When it comes to proactive engineering, the focus is on being as safe and secure as you possibly can be, and you do this before putting things out in the world. So this means having a tight feedback loop. The key drawback to proactive developing is it will take more time in the initial stages, and this is where the hard sell comes with the people who are ahead of you, the director and the C-suite folks. You're going to say, listen, I want to make things as stable as possible and it's going to take a little more time, and they're going to be like, no, get this out. It takes time and understanding — it's a cultural change to bring in proactive programming. Understand that you'll need to take that time.

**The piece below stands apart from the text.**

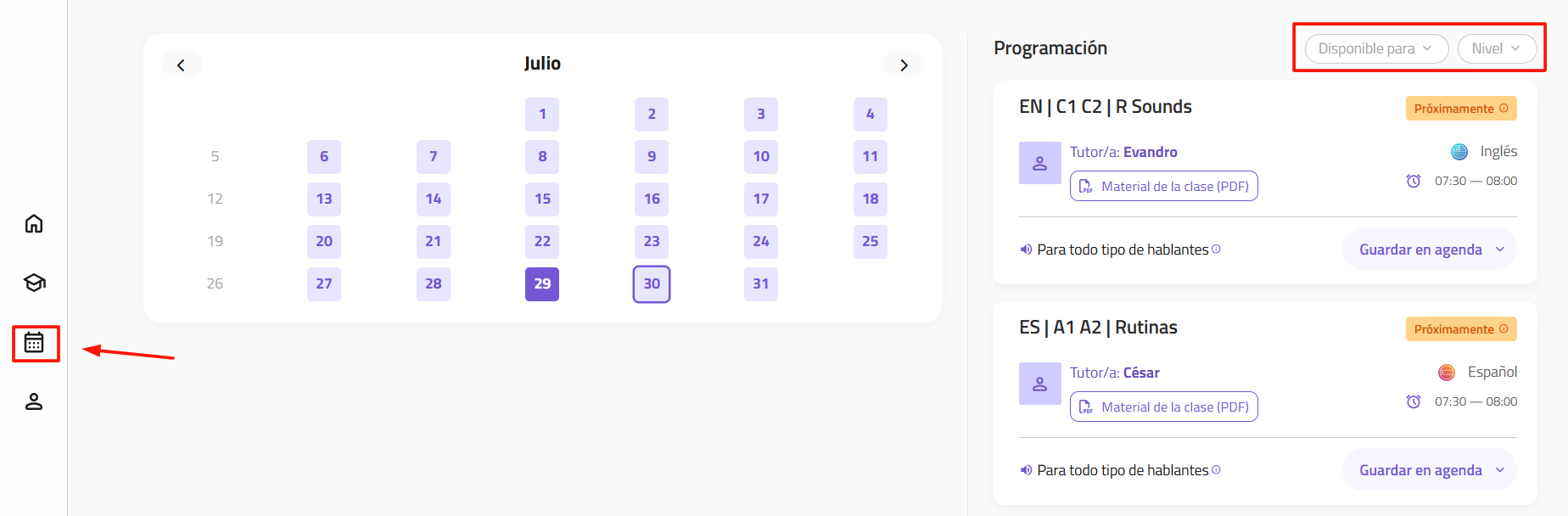Expand the 'Nivel' filter dropdown
Viewport: 1568px width, 516px height.
1497,48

I have a little anecdote about that. I once worked at an academic software company — that sounds about as sexy as it was; everything was beige. But it was really fun, we had a lot of fun solving problems. We decided to port it from Visual FoxPro — how many people will remember Visual FoxPro? I am so sorry, I apologize immediately. We were porting from Visual FoxPro, which was generating weird dynamic ASP pages, to Ruby on Rails. The project had originally been built over a course of three years, and they said, cool, you've got three months to convert it to Rails. And we're like, cool, it's not going to work. And they're like, just do it as fast as you can. And we're like, well, we have to write the tests first. And they're like, oh no, we don't have time for writing tests. I was like, but this is the way you do Rails — this is like built into the system, they want tests. They're like, no, you don't have time. So of course we released January 1 and the big educational foundation that we were doing this for found that the whole thing was broken and students were being dropped from the database randomly. We manually backdated everything and put people back into the database. And they were like, what happened, how did this happen? Like — we didn't write tests. If we had been using some proactive programming techniques, the tests would have been written, the software would have been stable, we wouldn't have had that problem. Three months may not have been enough time.

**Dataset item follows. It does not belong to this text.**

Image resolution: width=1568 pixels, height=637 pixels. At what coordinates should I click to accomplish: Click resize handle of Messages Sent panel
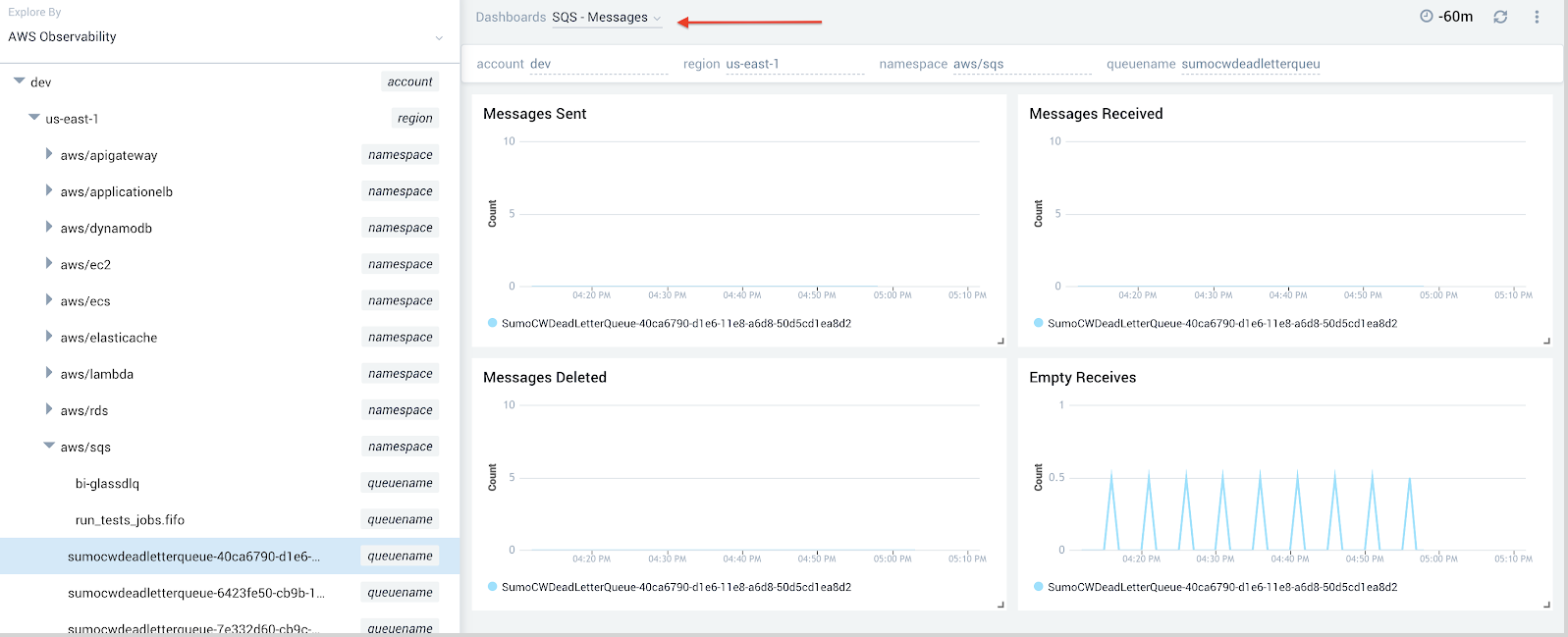pyautogui.click(x=1000, y=341)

So all of it together — the feedback loop, observability, proactive programming — they're meant to make your team more resilient. So while your title might not be site reliability engineer, you are part of the site reliability engineering focus, the site reliability engineering ideal. The honest truth: nothing will make you 100% bulletproof. That's not the way the world works, and I'm sorry that I had to be the one to break that to you. So what happens when it all goes sideways?

This is the point where I will hand it over to Matty, who will tell you exactly how that works.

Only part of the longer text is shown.